- **PROVIDED TEXT**:
↓
Same with the Glenn Anderson Freeway or "the 105".

I rarely hear anyone call I405, "the San Diego Freeway" anymore. If someone does, they're probably a long time resident.


----------



## Pokemon_Dad (Jan 19, 2008)

Wait, what does the fox say? 

(Sorry.)


----------



## Hank (May 31, 2000)

Pokemon_Dad said:


> Wait, what does the fox say?
> 
> (Sorry.)


I'd bet the writing staff was just dying to find a place to include that song. Fun!


----------



## Steveknj (Mar 10, 2003)

Pokemon_Dad said:


> Wait, what does the fox say?
> 
> (Sorry.)





Hank said:


> I'd bet the writing staff was just dying to find a place to include that song. Fun!


When they did that song, within a few seconds, I kept saying to my wife..."Please make it stop!" I thought my ears were going to start bleeding. That was bloody awful!! My daughter mentioned that when she was in high school the song was popular and one of the teachers banned anyone from even talking about it because it was so terrible.

Lot's of singing in this episode, so they tried something new and a bit fun. But the story is slogging along at a snails pace. I'm getting VERY tired of Zoey's indecision regarding the two men in her life. Please, resolve it somehow already.


----------



## eddyj (Jun 20, 2002)

Until this show, I had managed to never, even once, listen to the fox song (although I knew it existed, of course).

Damn you, Zoey!


----------



## Pokemon_Dad (Jan 19, 2008)

Steveknj said:


> I'm getting VERY tired of Zoey's indecision regarding the two men in her life.


Indecision? This episode opens with her in bed with Simon! And later she asks Max for advice on telling Simon about her powers. Max is in the friend zone. Until he's not. Oh, wait... Is this The CW?


----------



## TonyD79 (Jan 4, 2002)

Steveknj said:


> When they did that song, within a few seconds, I kept saying to my wife..."Please make it stop!" I thought my ears were going to start bleeding. That was bloody awful!! My daughter mentioned that when she was in high school the song was popular and one of the teachers banned anyone from even talking about it because it was so terrible.


So sorry that so much music brings you so much pain. Fox is a funny silly song. I'm waiting for Baby Shark!


----------



## Steveknj (Mar 10, 2003)

TonyD79 said:


> So sorry that so much music brings you so much pain. Fox is a funny silly song. I'm waiting for Baby Shark!


Now you are just being cruel!!


----------



## JYoung (Jan 16, 2002)




----------



## ej42137 (Feb 16, 2014)
↑
- **DATA SECTION**:
↓
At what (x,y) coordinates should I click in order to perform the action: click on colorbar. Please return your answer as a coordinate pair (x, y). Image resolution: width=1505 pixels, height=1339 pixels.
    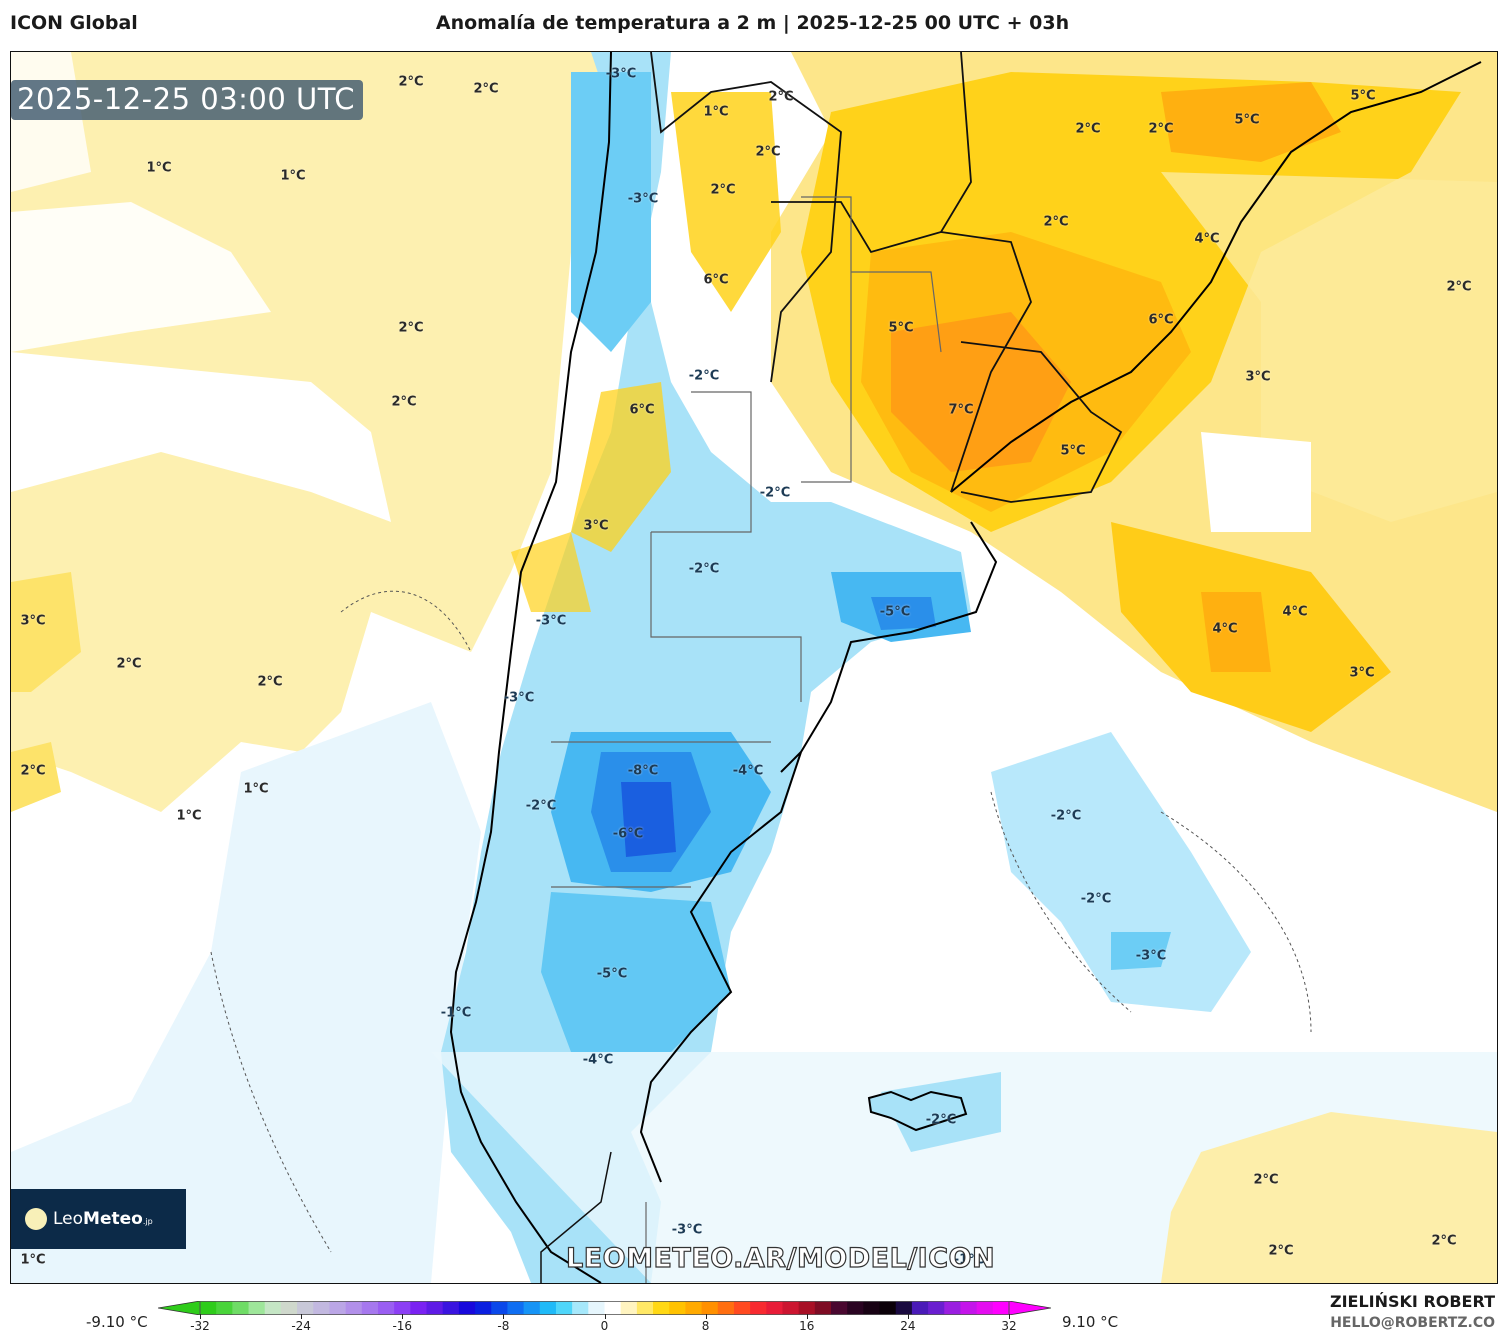
    Looking at the image, I should click on (604, 1308).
↑
- **STUDY QUESTIONS**:
1. Print the passage of the forum thread from "Lot's of singing" to "it somehow already." word for word.
2. List every distinct username that appears in a post heading in the forum thread, each name once.

- **ANSWERS TO EACH TASK**:
1.
Lot's of singing in this episode, so they tried something new and a bit fun. But the story is slogging along at a snails pace. I'm getting VERY tired of Zoey's indecision regarding the two men in her life. Please, resolve it somehow already.

2.
Pokemon_Dad
Hank
Steveknj
eddyj
TonyD79
JYoung
ej42137